→ **Task**
Write out each record exactly as it stands. No pictures belong in the copy.
---+---
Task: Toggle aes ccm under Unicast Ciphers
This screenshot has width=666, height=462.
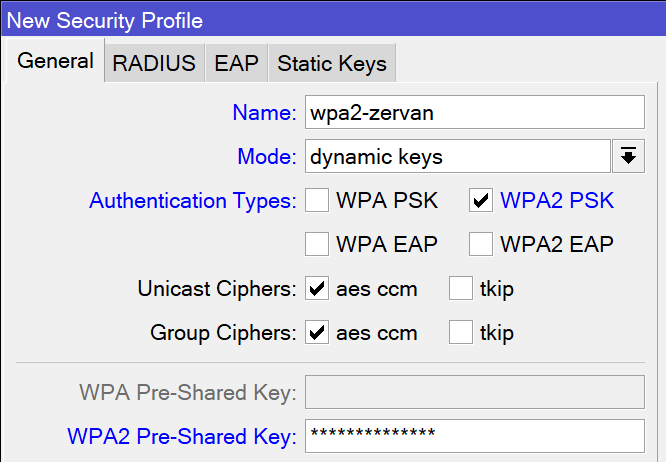Action: [317, 290]
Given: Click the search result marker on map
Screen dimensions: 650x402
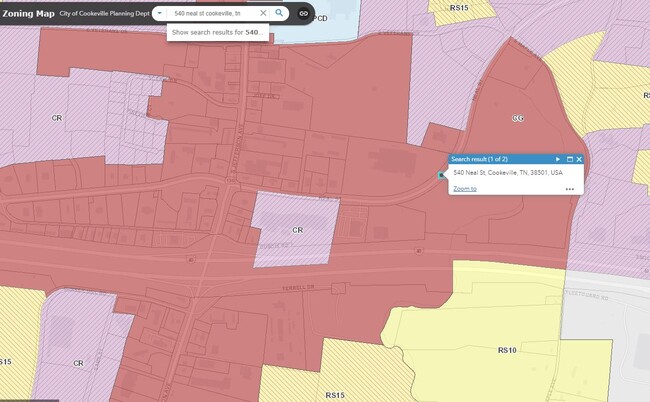Looking at the screenshot, I should pos(441,175).
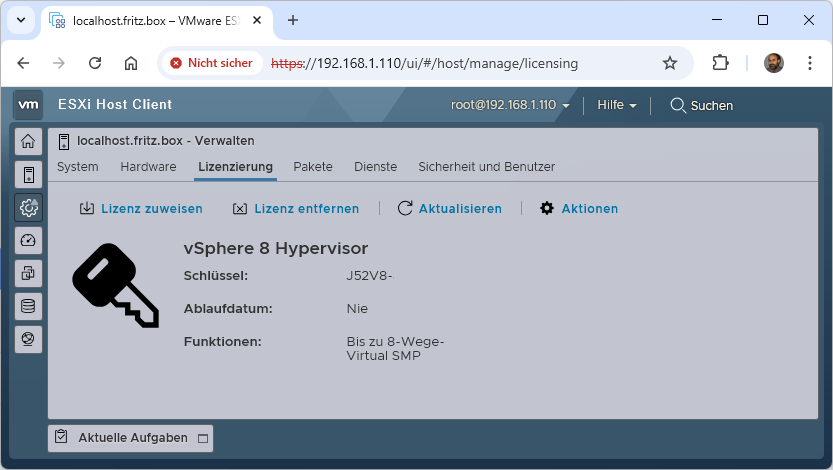Click Lizenz entfernen button

pyautogui.click(x=299, y=209)
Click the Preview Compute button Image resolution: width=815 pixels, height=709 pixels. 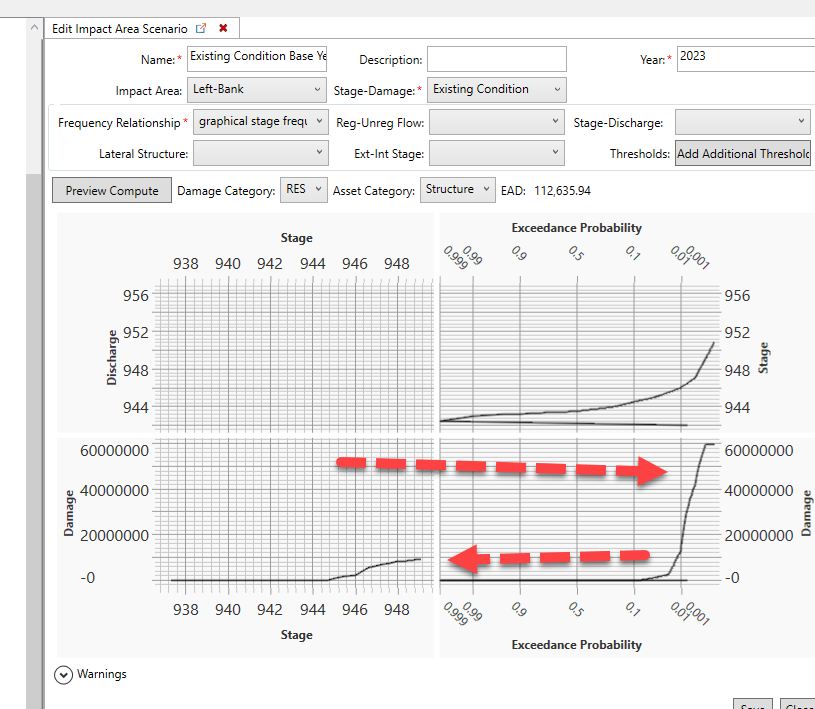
---+---
→ **Exercise result**
Task: Toggle aes ccm under Unicast Ciphers
This screenshot has width=666, height=462.
Action: [317, 290]
Given: Click the search result marker on map
Screen dimensions: 650x402
Looking at the screenshot, I should pos(441,175).
Click Lizenz entfernen button

pyautogui.click(x=299, y=209)
Click the Preview Compute button Image resolution: width=815 pixels, height=709 pixels. 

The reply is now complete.